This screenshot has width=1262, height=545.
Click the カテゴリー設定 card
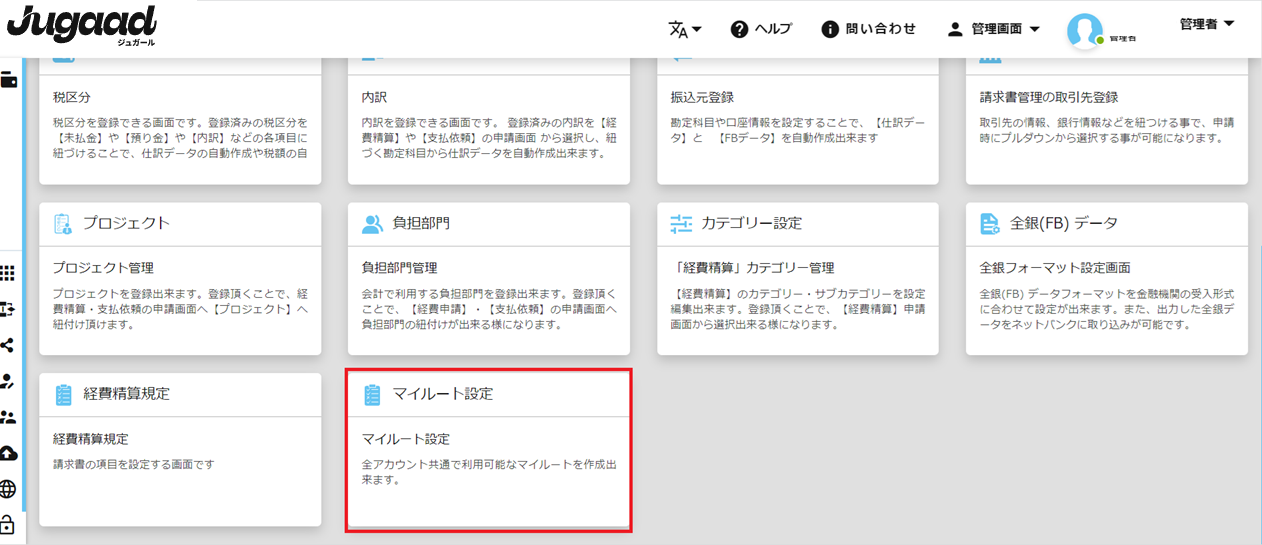797,278
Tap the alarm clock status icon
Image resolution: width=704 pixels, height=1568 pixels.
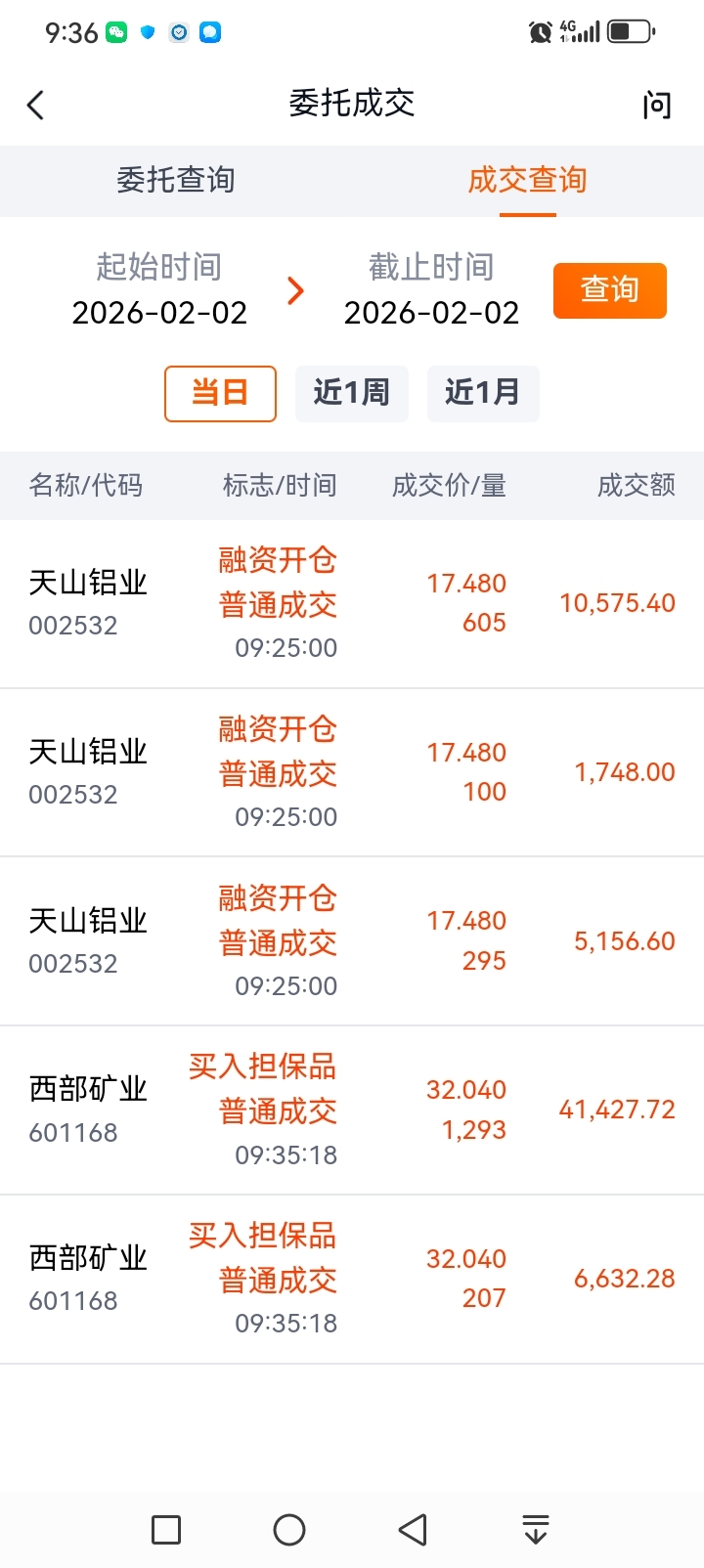[540, 32]
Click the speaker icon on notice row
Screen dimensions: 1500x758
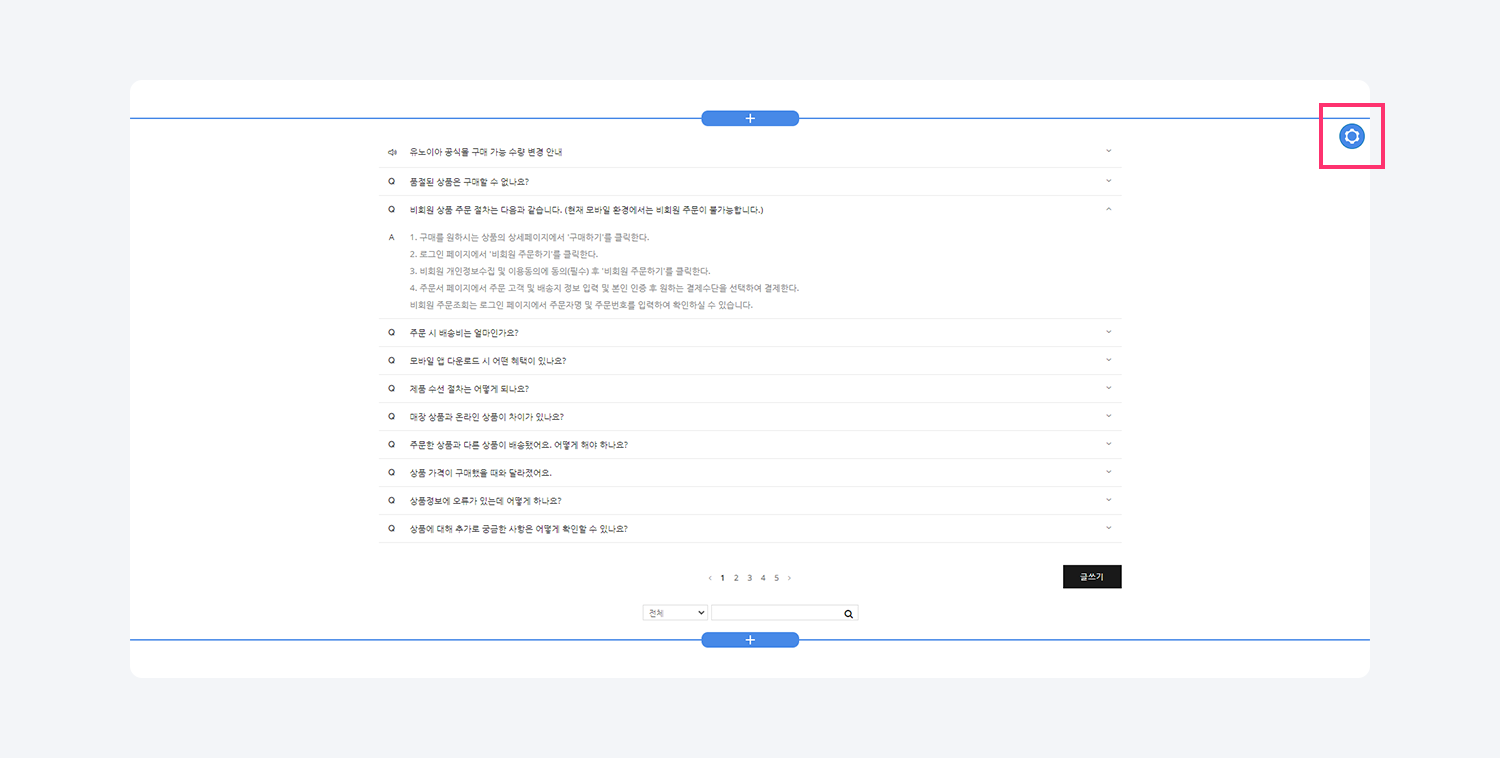[392, 152]
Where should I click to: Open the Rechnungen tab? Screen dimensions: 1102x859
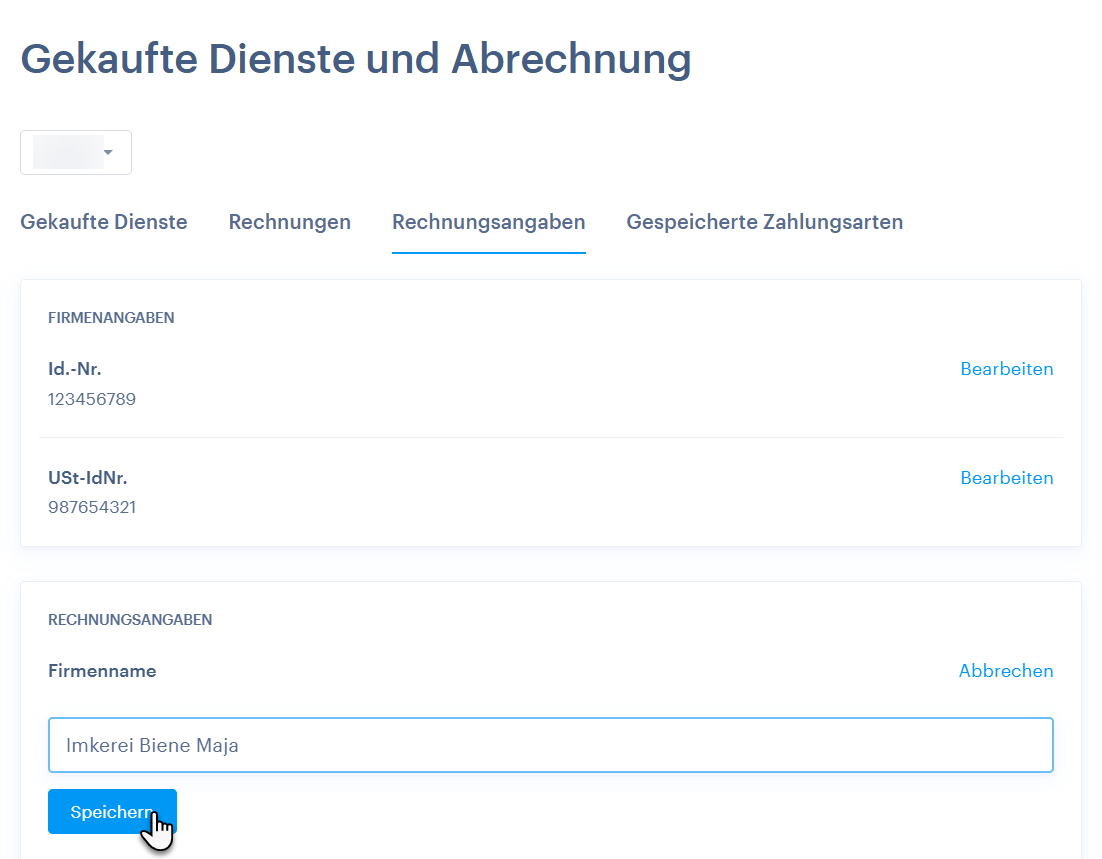click(x=289, y=222)
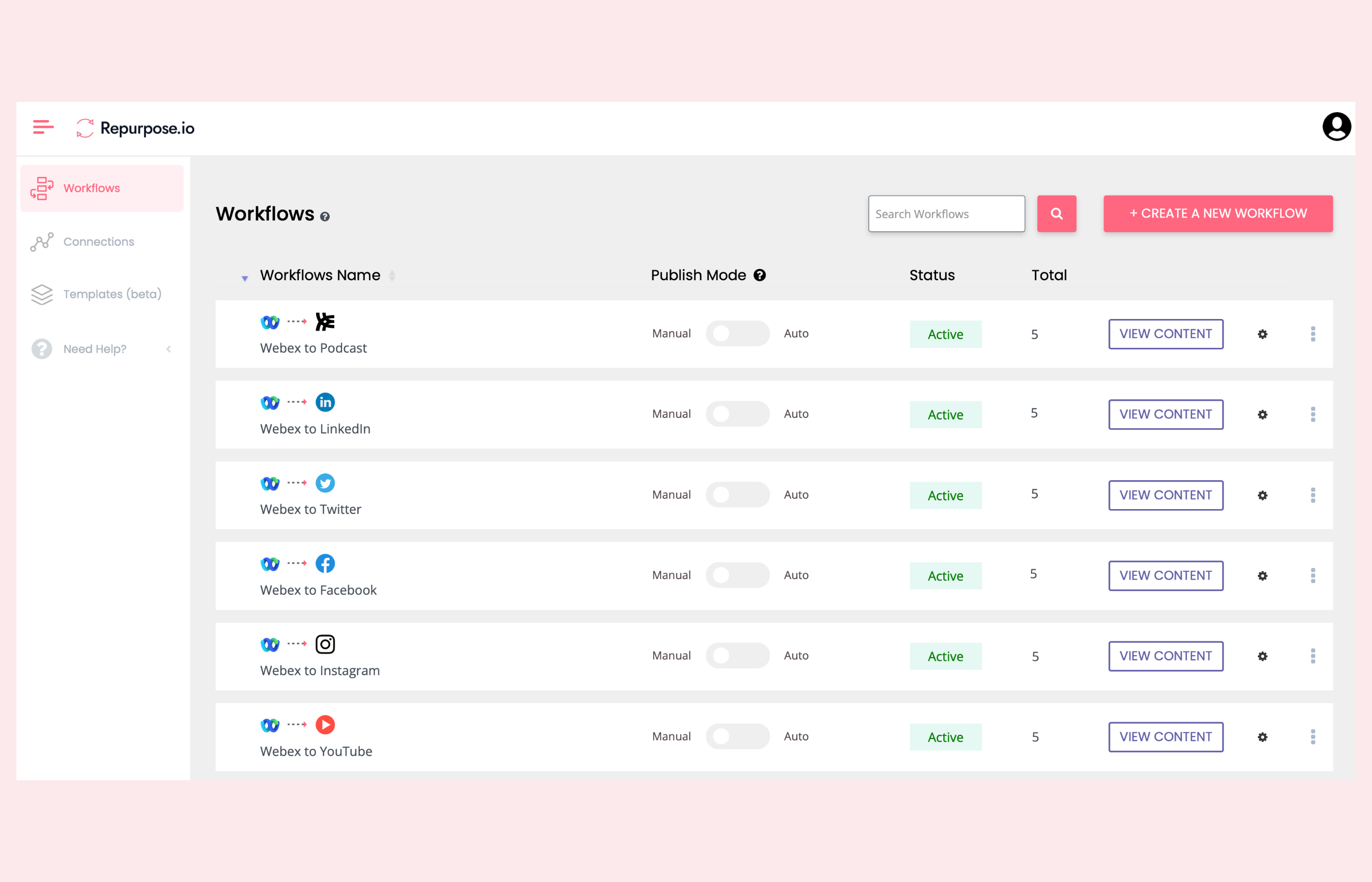
Task: Click the settings gear for Webex to Facebook
Action: click(1262, 575)
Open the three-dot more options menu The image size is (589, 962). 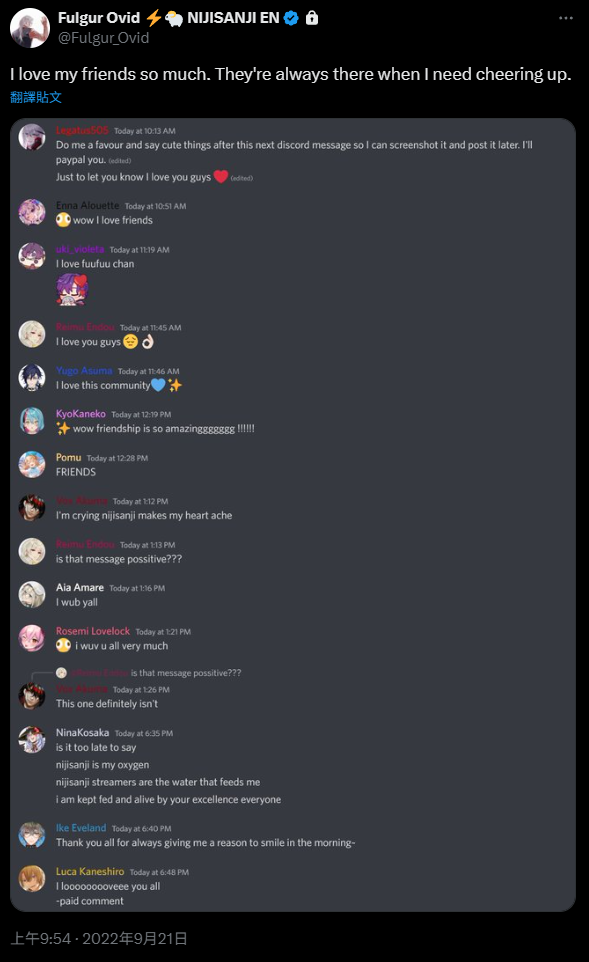coord(566,18)
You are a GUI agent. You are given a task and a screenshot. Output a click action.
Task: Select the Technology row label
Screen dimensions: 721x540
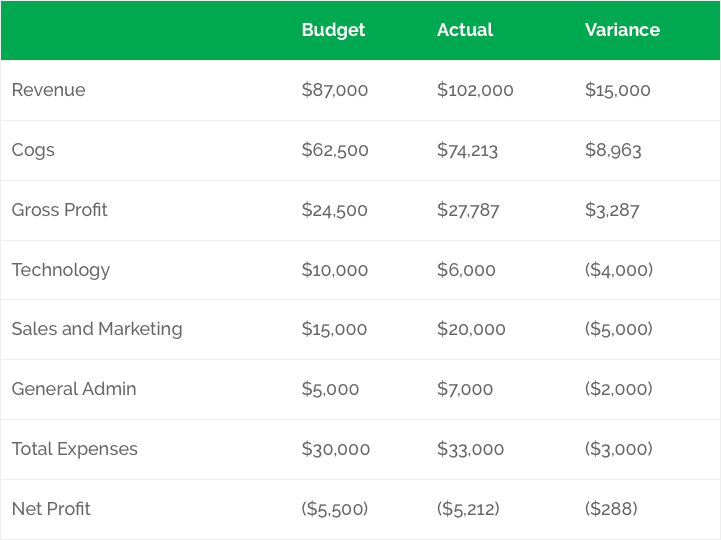pos(61,270)
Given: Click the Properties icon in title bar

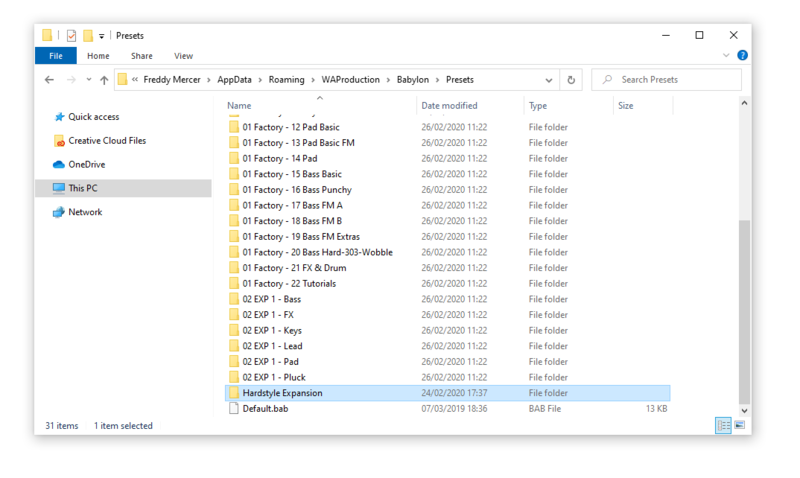Looking at the screenshot, I should (71, 35).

[Task directions] Count how many lines of the material above contain the string "width", with case counting, and give only the number.

[Output for this task] 2